Greg Mortenson
“If you educate a boy, you educate an individual, if you educate a girl, you educate a community,” said Greg Mortenson during the opening plenary session of the 2008 Nobel Peace Prize Forum. Mortenson was one of the speakers during this year’s Forum, held at Concordia March 7 and 8. Local students, academics, and community members filled Memorial Auditorium and filed into overflow seating to hear Mortenson, co-founder of the Central Asia Institute and author of “Three Cups of Tea: One Man’s Mission to Promote Peace One School at a Time,” share a story that began on a mountain called K2 and led him to build over 67 schools in Pakistan and Afghanistan.
“I’m just like any of you. I’m a Minnesota Lutheran, potluck lunches [kind of guy]. I’m a father, husband, veteran, but most of all I’m passionate about education,” Mortenson said. His focus is primarily on education for girls because he considers it vital for the empowerment of a community. Once girls have a literacy rate higher than fifth grade level, there is reduced infant mortality rate and reduced population explosion, Mortenson says. This is coupled with improved quality of health and of life in the community.
A decade ago Mortenson became co-founder of the Central Asia Institute after a mountain climbing incident that left him stranded in a Pakistani village. After receiving care and compassion from the village, he wished to repay his new friends in some way and thought it best to hear from them what they deemed most needed.
“It is more important to listen than to talk,” Mortenson said. He discovered what the village desired the most was a permanent school building. Since then he has met with opposition from the Taliban and other rebels who have closed down 450 girl schools, and Americans who disapprove of his quest to help Muslim children receive education. He has met with members of the Bush administration, Pentagon officials, and peace activists, all who want to contribute to his cause.

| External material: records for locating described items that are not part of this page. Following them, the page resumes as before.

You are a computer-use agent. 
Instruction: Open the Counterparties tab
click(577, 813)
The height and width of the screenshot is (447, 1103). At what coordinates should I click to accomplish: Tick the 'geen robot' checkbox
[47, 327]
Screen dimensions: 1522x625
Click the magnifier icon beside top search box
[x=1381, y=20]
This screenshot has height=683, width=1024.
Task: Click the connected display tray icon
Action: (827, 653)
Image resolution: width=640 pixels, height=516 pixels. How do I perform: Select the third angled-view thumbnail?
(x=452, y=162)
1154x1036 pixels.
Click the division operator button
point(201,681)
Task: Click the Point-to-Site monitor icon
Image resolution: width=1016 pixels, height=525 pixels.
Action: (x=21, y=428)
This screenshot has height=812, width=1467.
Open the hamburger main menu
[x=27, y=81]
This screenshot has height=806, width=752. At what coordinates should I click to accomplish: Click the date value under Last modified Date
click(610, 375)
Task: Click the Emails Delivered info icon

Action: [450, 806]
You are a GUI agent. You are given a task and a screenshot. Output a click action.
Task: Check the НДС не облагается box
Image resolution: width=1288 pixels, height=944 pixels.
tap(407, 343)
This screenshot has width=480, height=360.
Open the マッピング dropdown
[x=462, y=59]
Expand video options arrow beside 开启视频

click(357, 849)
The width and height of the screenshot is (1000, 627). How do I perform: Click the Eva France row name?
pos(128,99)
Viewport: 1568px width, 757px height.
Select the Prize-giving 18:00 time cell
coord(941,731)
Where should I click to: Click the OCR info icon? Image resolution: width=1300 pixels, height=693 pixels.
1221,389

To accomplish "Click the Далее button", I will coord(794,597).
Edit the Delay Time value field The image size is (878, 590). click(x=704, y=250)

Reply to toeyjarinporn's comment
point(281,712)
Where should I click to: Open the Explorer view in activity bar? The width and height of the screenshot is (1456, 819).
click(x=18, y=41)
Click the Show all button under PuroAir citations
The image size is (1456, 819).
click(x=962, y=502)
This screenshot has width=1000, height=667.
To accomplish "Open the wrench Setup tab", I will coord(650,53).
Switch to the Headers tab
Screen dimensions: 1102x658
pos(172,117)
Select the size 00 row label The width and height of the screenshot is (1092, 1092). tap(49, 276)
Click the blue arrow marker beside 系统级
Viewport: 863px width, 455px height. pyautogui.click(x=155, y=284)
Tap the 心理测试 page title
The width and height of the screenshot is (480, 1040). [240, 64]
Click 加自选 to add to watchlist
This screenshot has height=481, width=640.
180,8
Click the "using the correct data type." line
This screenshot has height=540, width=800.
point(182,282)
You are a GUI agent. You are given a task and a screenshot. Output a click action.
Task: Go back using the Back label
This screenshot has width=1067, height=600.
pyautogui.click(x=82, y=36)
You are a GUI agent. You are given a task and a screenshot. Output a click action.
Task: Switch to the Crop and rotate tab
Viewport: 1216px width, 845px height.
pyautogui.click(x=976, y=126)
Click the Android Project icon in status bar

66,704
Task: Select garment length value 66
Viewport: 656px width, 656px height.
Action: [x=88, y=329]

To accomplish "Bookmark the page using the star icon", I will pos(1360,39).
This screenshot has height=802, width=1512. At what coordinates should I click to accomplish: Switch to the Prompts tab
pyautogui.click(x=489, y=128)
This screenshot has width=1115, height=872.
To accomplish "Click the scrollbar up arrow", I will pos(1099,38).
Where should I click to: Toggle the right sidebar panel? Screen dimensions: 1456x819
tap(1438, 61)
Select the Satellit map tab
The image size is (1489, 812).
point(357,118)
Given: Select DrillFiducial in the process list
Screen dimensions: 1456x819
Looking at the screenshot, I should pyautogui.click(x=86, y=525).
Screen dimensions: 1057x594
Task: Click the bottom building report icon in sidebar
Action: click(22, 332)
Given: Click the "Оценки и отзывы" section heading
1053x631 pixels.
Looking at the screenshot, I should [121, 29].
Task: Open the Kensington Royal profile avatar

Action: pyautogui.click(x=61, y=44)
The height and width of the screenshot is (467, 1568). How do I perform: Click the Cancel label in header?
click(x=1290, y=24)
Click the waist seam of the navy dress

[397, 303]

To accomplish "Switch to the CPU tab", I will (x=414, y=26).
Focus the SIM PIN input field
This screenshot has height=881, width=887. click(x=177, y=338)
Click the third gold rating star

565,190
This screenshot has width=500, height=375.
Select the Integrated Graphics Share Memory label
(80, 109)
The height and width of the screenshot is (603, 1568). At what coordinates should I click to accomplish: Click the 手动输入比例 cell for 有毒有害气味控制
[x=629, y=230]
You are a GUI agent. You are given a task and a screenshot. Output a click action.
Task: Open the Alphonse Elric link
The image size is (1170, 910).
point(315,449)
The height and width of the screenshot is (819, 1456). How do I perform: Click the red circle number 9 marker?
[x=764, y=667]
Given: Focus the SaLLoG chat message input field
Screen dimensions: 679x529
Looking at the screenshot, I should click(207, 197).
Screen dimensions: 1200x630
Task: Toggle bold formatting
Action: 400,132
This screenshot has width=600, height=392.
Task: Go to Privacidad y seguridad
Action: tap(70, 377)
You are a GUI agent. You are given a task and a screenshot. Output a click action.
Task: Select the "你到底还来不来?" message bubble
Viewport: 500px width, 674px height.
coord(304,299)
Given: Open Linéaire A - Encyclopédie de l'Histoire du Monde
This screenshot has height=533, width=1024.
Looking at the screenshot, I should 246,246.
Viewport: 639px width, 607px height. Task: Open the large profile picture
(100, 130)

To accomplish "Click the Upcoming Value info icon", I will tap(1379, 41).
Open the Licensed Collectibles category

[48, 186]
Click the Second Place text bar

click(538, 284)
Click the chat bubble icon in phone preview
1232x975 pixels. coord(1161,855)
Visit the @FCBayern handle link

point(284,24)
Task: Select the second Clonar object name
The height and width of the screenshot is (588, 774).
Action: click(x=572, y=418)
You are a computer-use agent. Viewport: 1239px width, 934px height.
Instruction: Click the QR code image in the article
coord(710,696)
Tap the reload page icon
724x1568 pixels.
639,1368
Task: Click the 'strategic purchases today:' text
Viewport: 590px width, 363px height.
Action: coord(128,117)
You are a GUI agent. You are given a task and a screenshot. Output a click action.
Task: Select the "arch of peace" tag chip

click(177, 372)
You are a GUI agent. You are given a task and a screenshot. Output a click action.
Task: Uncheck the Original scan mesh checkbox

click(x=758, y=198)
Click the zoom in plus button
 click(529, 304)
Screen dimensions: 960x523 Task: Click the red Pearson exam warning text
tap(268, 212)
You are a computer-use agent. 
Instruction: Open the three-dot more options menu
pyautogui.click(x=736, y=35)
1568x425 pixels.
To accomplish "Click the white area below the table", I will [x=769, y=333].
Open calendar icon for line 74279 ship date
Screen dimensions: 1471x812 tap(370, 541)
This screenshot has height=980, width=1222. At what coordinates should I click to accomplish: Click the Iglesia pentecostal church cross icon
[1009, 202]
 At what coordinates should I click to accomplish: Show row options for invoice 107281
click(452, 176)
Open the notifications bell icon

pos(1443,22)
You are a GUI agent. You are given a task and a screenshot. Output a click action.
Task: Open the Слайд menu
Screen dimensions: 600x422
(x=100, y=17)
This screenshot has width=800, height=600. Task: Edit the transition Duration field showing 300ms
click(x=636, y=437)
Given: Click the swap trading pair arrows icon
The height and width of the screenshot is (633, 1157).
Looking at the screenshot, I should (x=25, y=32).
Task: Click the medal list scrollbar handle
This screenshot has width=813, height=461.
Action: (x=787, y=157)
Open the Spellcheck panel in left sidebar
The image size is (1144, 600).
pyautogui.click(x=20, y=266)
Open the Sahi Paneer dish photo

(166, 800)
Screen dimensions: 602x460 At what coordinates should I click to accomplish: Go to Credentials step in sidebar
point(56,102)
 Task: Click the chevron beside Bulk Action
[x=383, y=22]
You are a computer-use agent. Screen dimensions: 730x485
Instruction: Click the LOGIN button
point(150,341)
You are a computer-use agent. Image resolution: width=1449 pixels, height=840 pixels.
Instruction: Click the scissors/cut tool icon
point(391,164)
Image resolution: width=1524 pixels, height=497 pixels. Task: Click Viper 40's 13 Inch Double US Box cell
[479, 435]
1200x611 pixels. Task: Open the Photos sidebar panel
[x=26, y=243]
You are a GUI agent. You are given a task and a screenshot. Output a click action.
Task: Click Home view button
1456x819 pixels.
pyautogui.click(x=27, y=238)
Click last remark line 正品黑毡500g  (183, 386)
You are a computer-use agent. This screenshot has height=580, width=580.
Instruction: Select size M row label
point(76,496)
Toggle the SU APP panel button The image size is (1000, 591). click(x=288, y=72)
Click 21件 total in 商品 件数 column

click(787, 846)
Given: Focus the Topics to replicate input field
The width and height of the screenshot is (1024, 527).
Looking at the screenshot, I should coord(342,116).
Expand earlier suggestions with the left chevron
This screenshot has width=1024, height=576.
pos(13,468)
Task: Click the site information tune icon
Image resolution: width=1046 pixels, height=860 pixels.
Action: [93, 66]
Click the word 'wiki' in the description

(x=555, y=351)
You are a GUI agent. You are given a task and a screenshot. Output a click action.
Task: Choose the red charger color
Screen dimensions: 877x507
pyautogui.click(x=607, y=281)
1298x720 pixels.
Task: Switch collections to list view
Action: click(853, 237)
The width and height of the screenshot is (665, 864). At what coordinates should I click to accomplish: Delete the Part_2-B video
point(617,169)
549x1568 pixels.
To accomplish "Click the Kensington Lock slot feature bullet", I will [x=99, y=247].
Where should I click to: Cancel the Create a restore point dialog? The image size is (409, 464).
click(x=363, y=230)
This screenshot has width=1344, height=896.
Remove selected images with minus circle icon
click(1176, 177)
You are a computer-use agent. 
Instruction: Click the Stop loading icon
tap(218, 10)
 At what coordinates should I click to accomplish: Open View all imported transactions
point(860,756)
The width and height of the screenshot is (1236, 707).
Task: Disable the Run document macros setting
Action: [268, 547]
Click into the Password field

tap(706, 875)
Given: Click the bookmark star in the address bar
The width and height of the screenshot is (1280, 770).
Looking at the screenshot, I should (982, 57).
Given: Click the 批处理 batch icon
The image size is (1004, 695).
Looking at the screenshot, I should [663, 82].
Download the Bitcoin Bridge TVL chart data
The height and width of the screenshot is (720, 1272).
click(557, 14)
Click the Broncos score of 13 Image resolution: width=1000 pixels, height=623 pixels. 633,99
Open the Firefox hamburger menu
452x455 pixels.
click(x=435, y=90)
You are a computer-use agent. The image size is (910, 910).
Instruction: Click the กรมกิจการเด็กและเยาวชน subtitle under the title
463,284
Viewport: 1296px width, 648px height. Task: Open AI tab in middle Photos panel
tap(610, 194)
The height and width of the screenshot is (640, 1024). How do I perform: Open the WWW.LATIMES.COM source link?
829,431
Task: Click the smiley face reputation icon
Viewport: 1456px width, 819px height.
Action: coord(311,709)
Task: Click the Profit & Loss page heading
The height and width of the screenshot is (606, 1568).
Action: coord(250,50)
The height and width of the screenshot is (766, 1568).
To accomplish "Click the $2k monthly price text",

“I’m not trying to support a Western agenda,” Mortenson said of his work. His motivation is based more on what he views as his parental duty, than any type of imperialism. This is the reason that he has turned down U.S. government funding for the Central Asia Institute. Mortenson says that his motivation is his children, who he sacrifices spending time with so that he can help thousands of children abroad. He is hopeful that he will work himself out of a job because no more schools will need to be built, and he remains optimistic about the state of humanity.
“I think all people want peace,” Mortenson said. “I think we need to have courage, we need to have compassion. That’s how the world can be a better place. Leaving a legacy of peace for our children, our grandchildren, begins with literacy and education.”